Abbott Faces New Lawsuits Related to Infant Formula
Abbott Laboratories is facing an increasing number of lawsuits concerning its contaminated infant formulas and its advertising of products as suitable for premature babies.
California Plaintiff Bought Potentially Contaminated Infant Formula
In the class action infant formula lawsuit, a California man claims that he began purchasing Abbott’s powdered infant formula in January 2022. He bought the formula from Target and Costco retail stores located in Granada Hills, California, paying about $8-12 for each one. He continued to purchase these formulas for about three months until he learned of the Abbott recall that took place on February 17, 2022.
On that day, Abbott recalled Similac, Alimentum, and EleCare powdered formulas manufactured in its Sturgis, Michigan facility, after four consumer complaints related to Cronobacter sakazakii and Salmonella Newport infections in infants who had consumed powdered infant formulas manufactured at that facility.
Meanwhile, the plaintiff’s child had become irritable, displayed problems sleeping, and had discolored stool after consuming the formula, to the point that the plaintiff had to seek medical attention for the baby.
The plaintiff states in his complaint that after he learned of the recall, he confirmed that the products he had purchased matched the lots that had been recalled. When he bought them, he was unaware of any potential contamination issues. Instead, he bought them assuming that Abbott had labeled them correctly and that they were safe to use.

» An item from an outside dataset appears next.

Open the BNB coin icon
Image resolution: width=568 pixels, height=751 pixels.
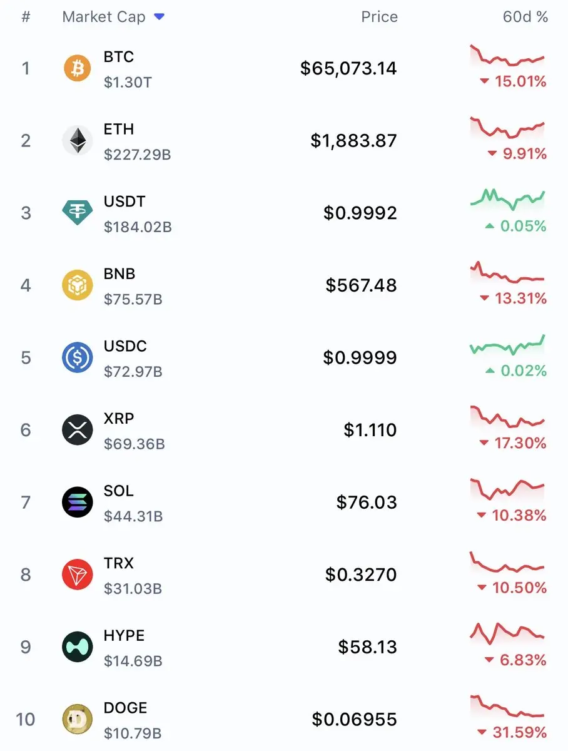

After the recall, reports surfaced that suggested Abbott knew about the potential for contamination long before it implemented the recall. Two U.S. Senators recently launched an inquiry into the matter, demanding answers as to why Abbott delayed the recall and failed to warn parents of the dangers.
The plaintiff seeks to represent all consumers who purchased the recalled formulas from April 1, 2021, to the present, as well as other similarly situated California consumers.
New York Mom Blames Similac NeoSure for Baby’s Serious Intestinal Disease
In a related case, a New York plaintiff recently filed an infant formula lawsuit in the Northern District of Illinois. She claims that her baby suffered from severe and catastrophic injuries as a direct result of consuming Similac NeoSure, a cow’s milk-based nutrition product manufactured by Abbott.
The plaintiff gave birth to the child at 26 weeks and 3 days at the Good Samaritan Hospital in West Islip, New York in 2020. The baby weighed just 1.7 pounds at birth, classifying him as a very-low-birth-weight preterm infant. He was unable to breathe on his own and required resuscitation in the delivery room. He was then transferred to the NICU for further care.
While there, the Good Samaritan hospital staff fed the infant Similac NeoSure, which is advertised as being suitable for preterm infants. Within days, he developed necrotizing enterocolitis (NEC), a dangerous intestinal infection requiring him to undergo critical surgeries in September 2020, October 2020, and December 2020.
He lost a substantial amount of his intestines via these surgeries, which has contributed to developmental delays and failure to thrive and will affect him for the rest of his life. The plaintiff was never informed that Similac NeoSure or other similar cow’s milk-based formulas could increase the risk of NEC, as shown in multiple scientific studies. She seeks compensatory and punitive damages.